In the current Data Mesh Operational Reporting pipelines, the most commonly used intermediate processor is the GraphQL Enrichment Processor. It takes in the column value from CDC events coming from Source Connector as GraphQL query input, then submits a query to Studio Edge to enrich the data. With Studio Edge’s single data model, it centralizes data modeling efforts, which is highly leveraged by Studio UI Apps, Backend services and Search platforms. Enriching the data via Studio Edge helps us achieve consistent data modeling across the whole ecosystem for Operational Reporting.

Here is the example of GraphQL processor configuration, pipeline builder only need config the following fields to provision an enrichment processor:

GraphQL Enrichment Processor Configuration Example

The image below is a sample Operational Reporting pipeline in the production environment to sink the Movie related data.
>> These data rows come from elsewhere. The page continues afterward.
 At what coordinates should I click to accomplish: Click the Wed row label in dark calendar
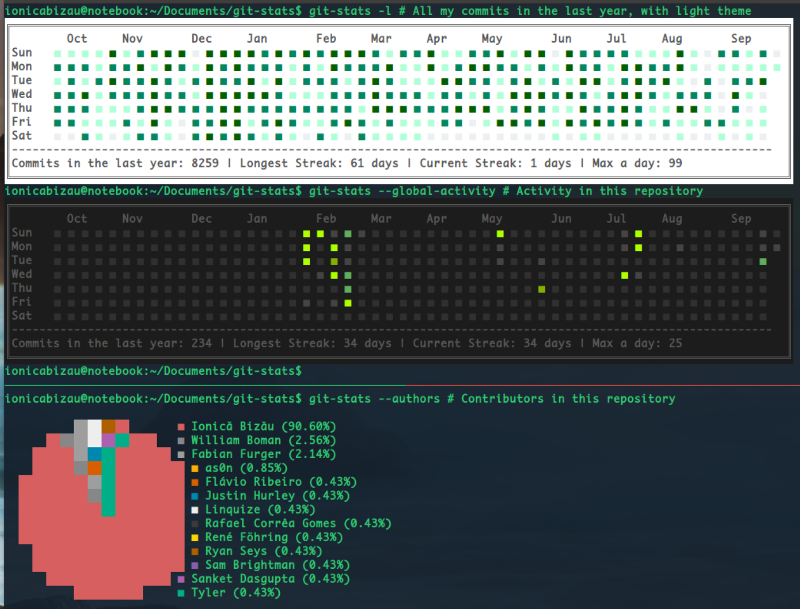point(22,274)
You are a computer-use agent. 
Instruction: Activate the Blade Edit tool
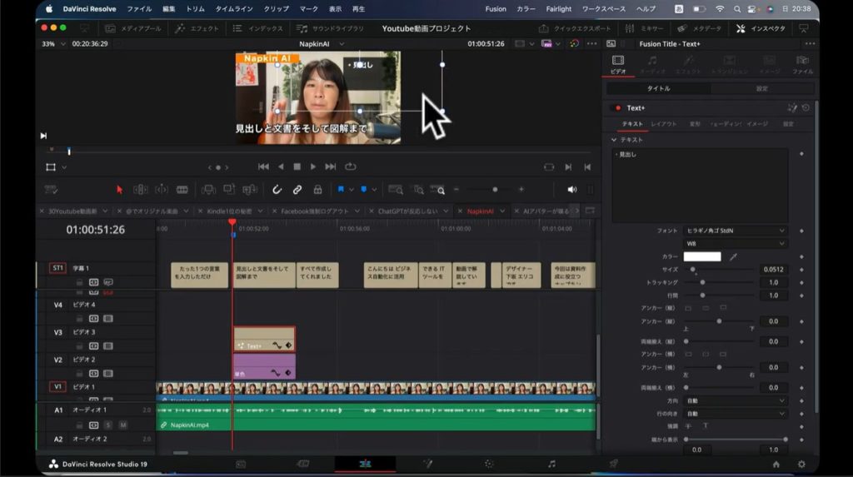point(182,190)
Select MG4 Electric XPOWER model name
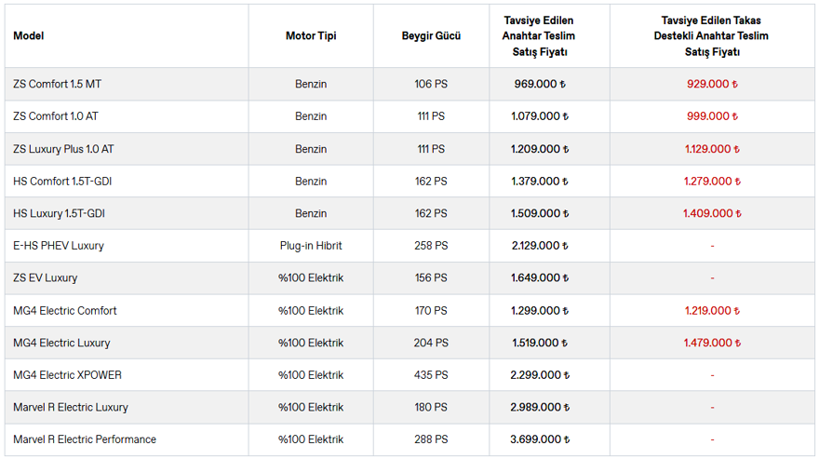 click(x=67, y=375)
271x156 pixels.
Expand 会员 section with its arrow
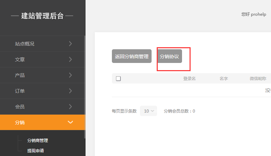coord(70,106)
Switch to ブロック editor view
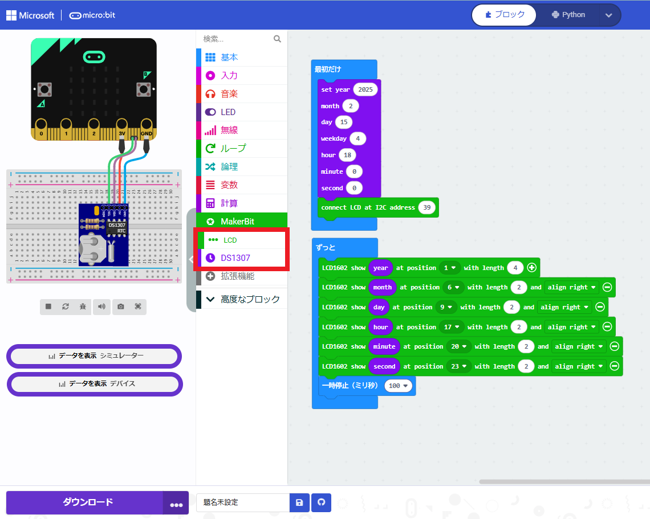 tap(504, 15)
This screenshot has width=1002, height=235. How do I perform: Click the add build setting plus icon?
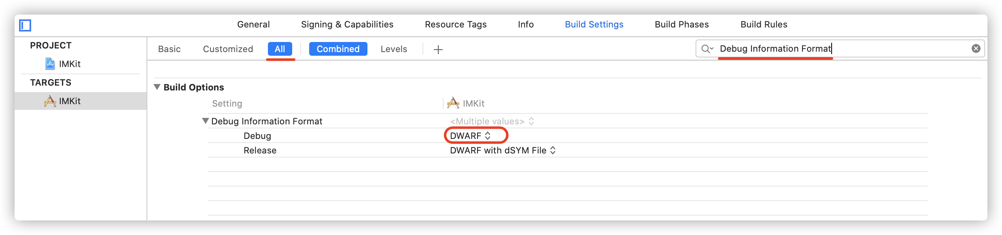coord(438,49)
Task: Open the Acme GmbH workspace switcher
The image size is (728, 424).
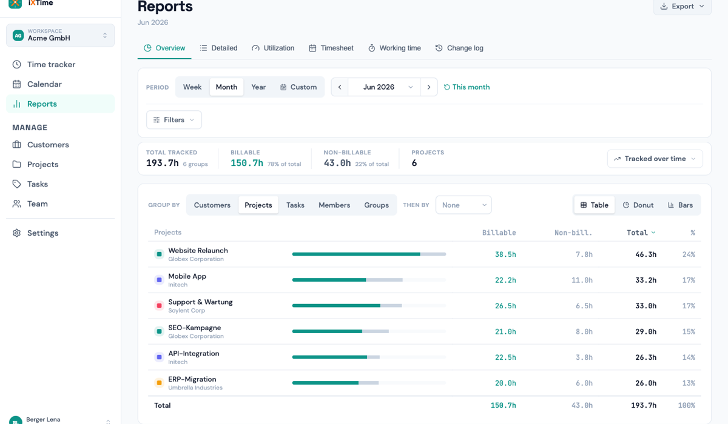Action: coord(60,35)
Teams who want to move their data no longer need to learn and write customized Stream Processing jobs. Instead they just need to configure the pipeline topology in the UI while getting other features like schema evolution and secure data access out of the box.

Iceberg Sink

Apache Iceberg is an open source table format for huge analytics datasets. Data Mesh leverages Iceberg tables as data warehouse sinks for downstream analytics use cases. Currently Iceberg sink is appended only. Views are built on top of the raw Iceberg tables to retrieve the latest record for every primary key based on the operational timestamp, which indicates when the record is produced in the sink. Current pipeline consumers are directly consuming Views instead of raw tables.
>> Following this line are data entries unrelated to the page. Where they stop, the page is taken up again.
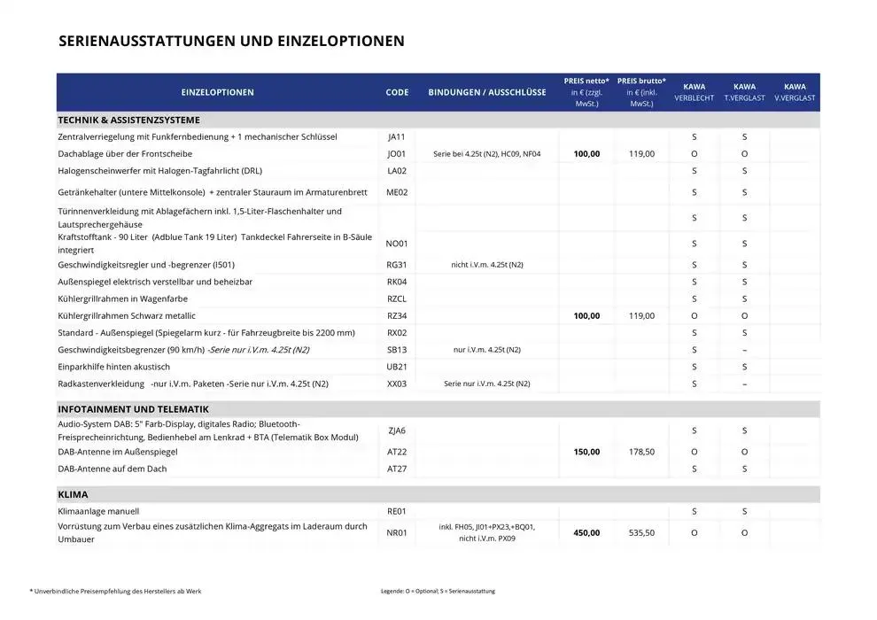The width and height of the screenshot is (877, 620).
Task: Select the KAWA VERBLECHT column header
Action: tap(694, 92)
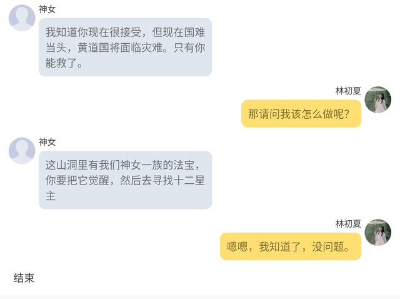Tap the gray bubble starting 这山洞里有我们神女

click(x=125, y=180)

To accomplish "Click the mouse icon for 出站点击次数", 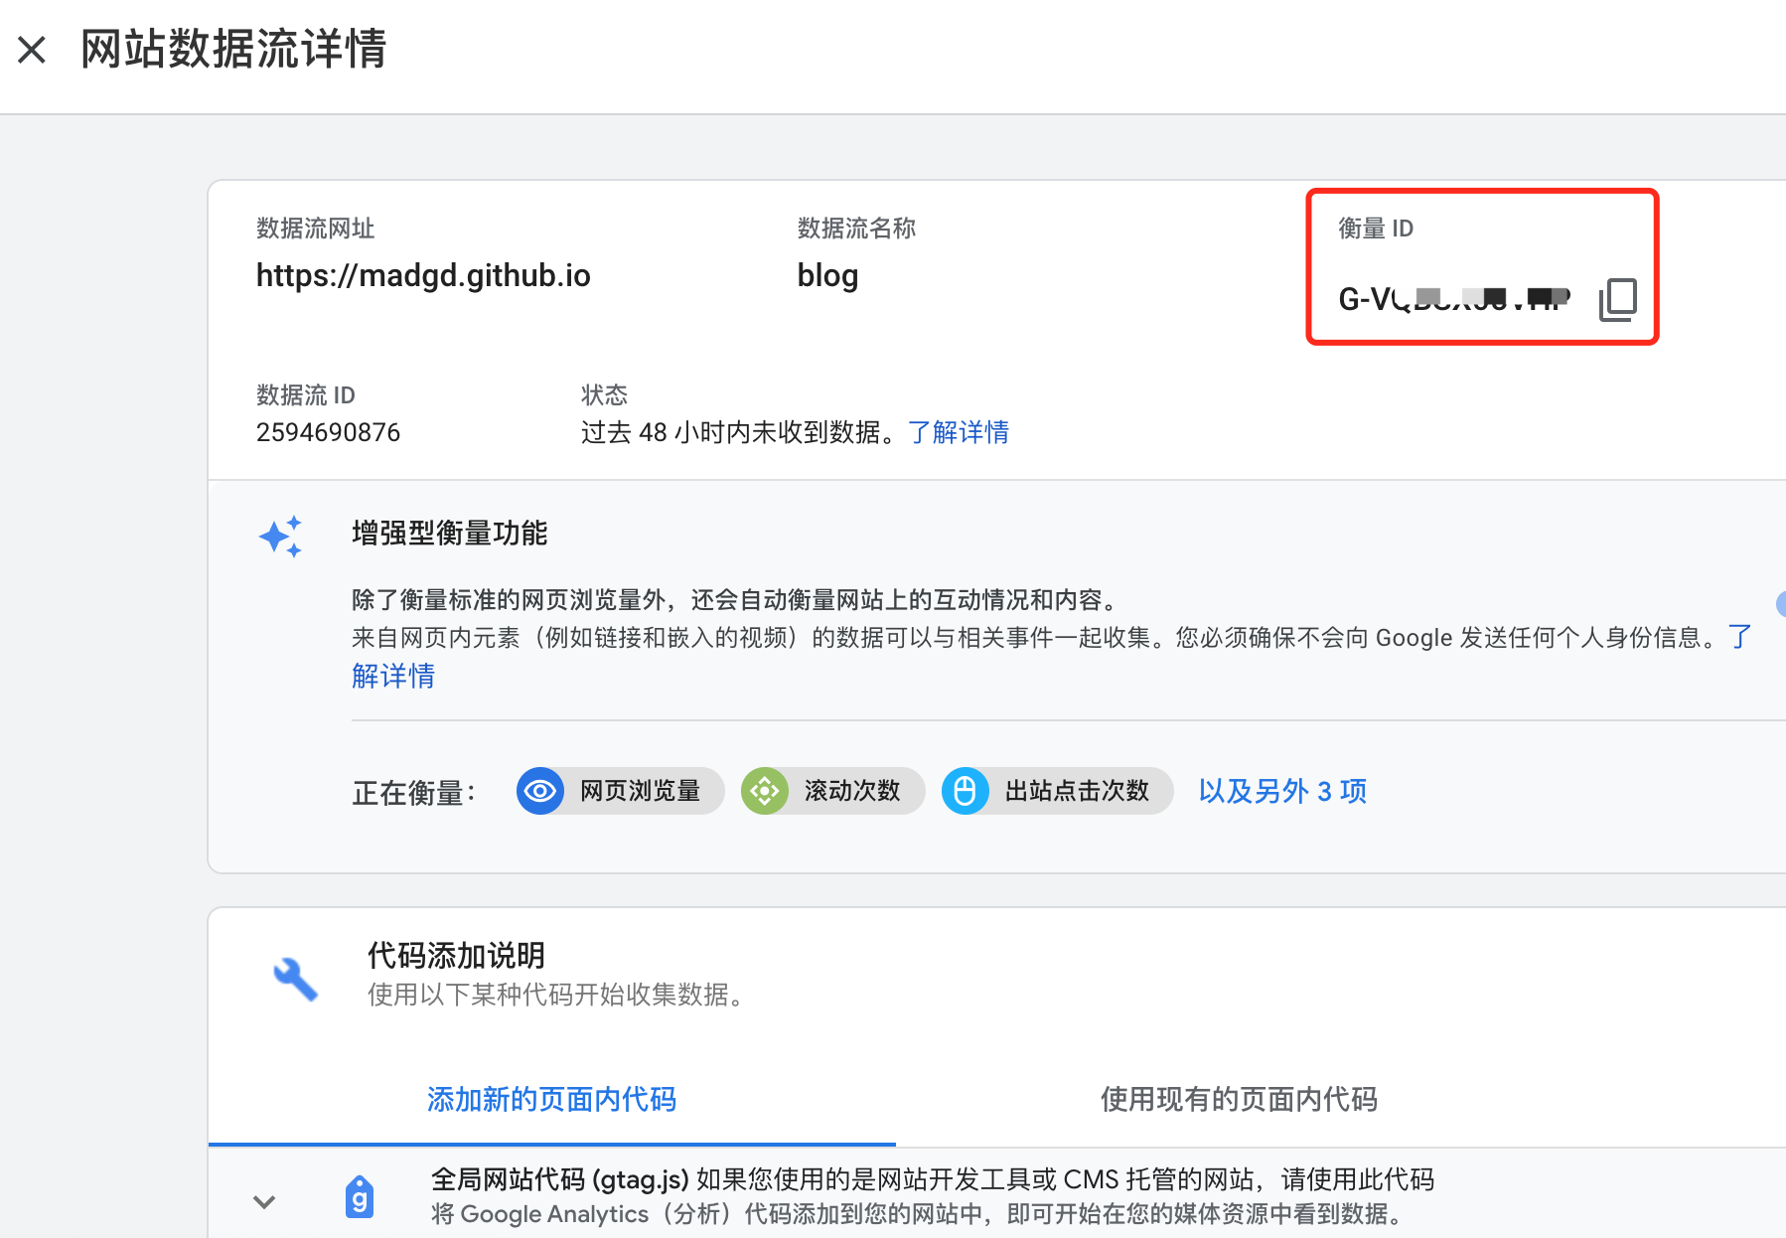I will (965, 791).
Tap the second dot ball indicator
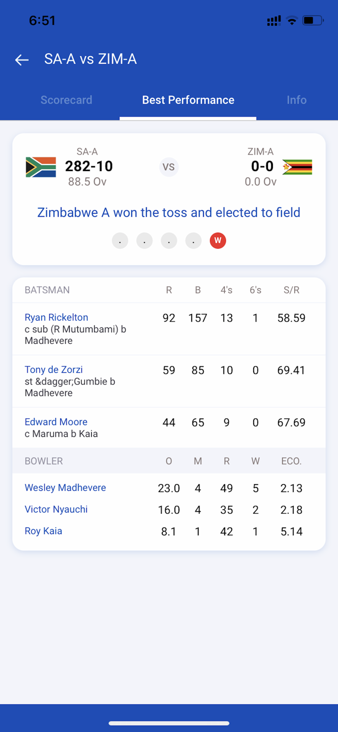This screenshot has height=732, width=338. coord(144,240)
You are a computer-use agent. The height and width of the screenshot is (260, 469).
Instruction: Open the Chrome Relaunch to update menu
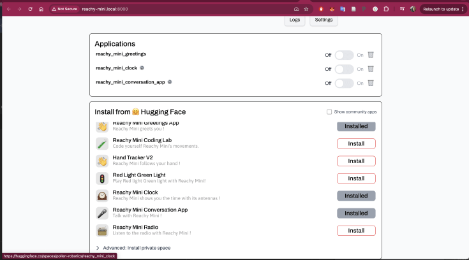pyautogui.click(x=443, y=9)
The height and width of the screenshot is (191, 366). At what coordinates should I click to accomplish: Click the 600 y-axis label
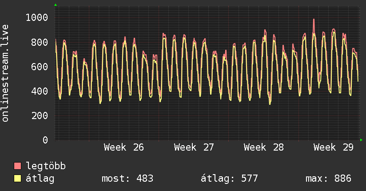click(40, 67)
The compaction process is needed to optimize the performance of downstream queries on the business view as well as lower costs of S3 GET OBJECT operations. A daily process ranks the records by timestamp to generate a data frame of compacted records. Old data files are overwritten with a set of new data files that contain only the compacted data.

Data Quality

Data Mesh provides metrics and dashboards at both the processor and pipeline level for operational observability. Operational Reporting pipeline owners will get alerts if something goes wrong with their pipelines. We also have two types of auditing on the data tables generated from Data Mesh pipelines to guarantee data quality: end-to-end auditing and synthetic events.

Most of the business views created on top of the Iceberg tables can tolerate a few minutes of latency. However, it is paramount that we validate the complete set of identifiers such as a list of movie ids across producers and consumers for higher overall confidence in the data transport layer of choice. For end-to-end audits, the objective is to run the audits hourly via Big data Platform Scheduler, which is a centralized and integrated tool provided by Netflix data platform for running workflows in an efficient, reliable and reproducible way. The audits check for equality (i.e. query results should be the same), the symmetric difference between two data sets should be empty across multiple runs, and the eventual consistency within the SLA. An hourly notification is sent when a set of primary keys consistently do not match between source of truth and target Data Mesh tables.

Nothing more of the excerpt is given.